Back in the '80s I sometimes played Mind Mirror, a clever computer game designed by Timothy Leary. Apparently he also worked on several other games that never got released, including a Neuromancer adaptation that he hoped would feature art by Keith Haring, music by Devo, photography by Helmut Newton, writing by William Burroughs, and a character based on David Byrne. The New York Times has the scoop:
Last week, at a reception celebrating the opening of the [Timothy Leary] archive to researchers, the library displayed a monitor showing a continual loop of samples from the dozen or so games Leary developed in the 1980s, alongside cases containing paper documents relating to his famous LSD experiments. The games were recovered from the roughly 375 computer disks included in the Leary archive, and will be viewable—and in some cases, playable—on a specially equipped computer in the library's rare books and manuscripts division.
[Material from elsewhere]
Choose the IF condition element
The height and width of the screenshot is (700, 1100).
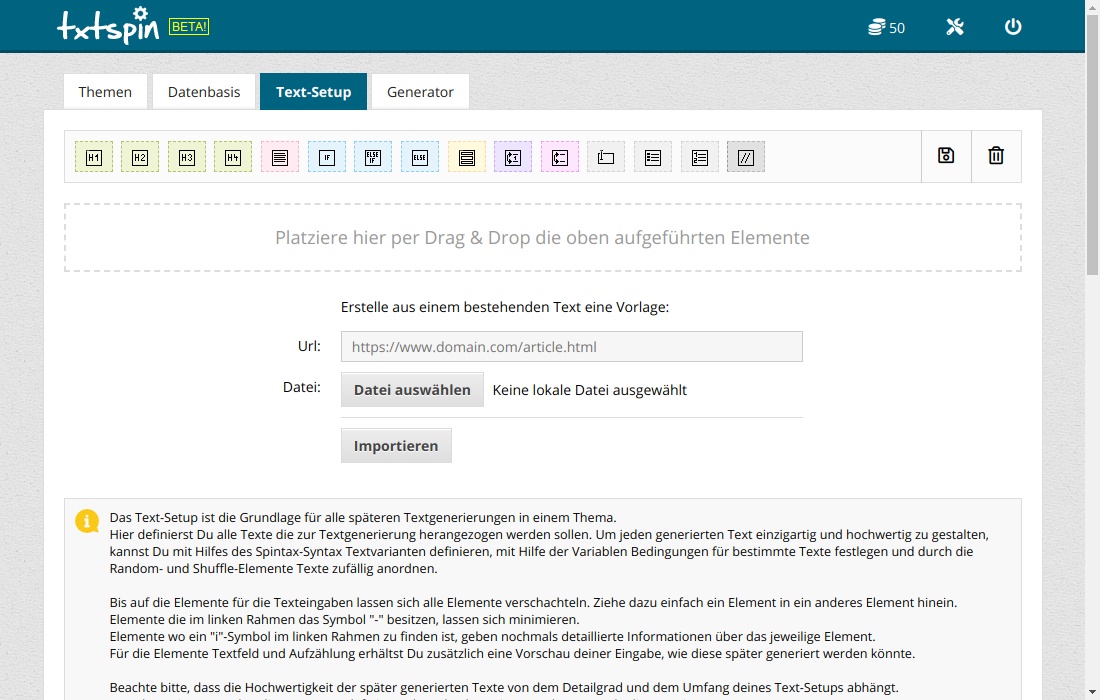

"The games were still in development, so they're buggy," warned Donald Mennerich, the digital archivist who led the project.
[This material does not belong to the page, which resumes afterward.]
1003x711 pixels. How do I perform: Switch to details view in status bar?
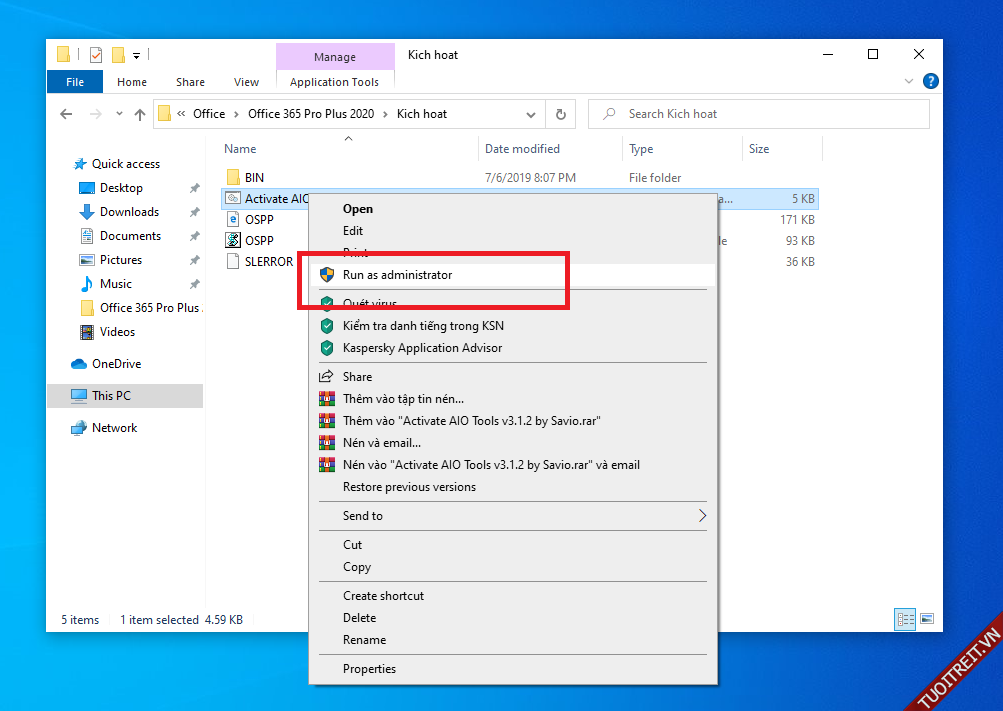click(x=907, y=619)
But Leary's games, Mr. Mennerich added, are also right in line with some of the ideas about interactivity that prevail in digital culture today.
"Leary brought an angle of psychological interaction to this idea of interactive gaming, this idea of reprogramming your brain," he said. "It didn't catch on then, but he was pretty far ahead of the curve."
Read the rest here. I'd be curious to learn how much of the design work Leary himself did on these projects, and how much came from the actual programmers and other collaborators. Whatever the answer to that might be, Leary's software is an interesting stop on the trail that leads from the psychedelia of the '60s to the cyberculture of the present—a winding path from LSD to GTA.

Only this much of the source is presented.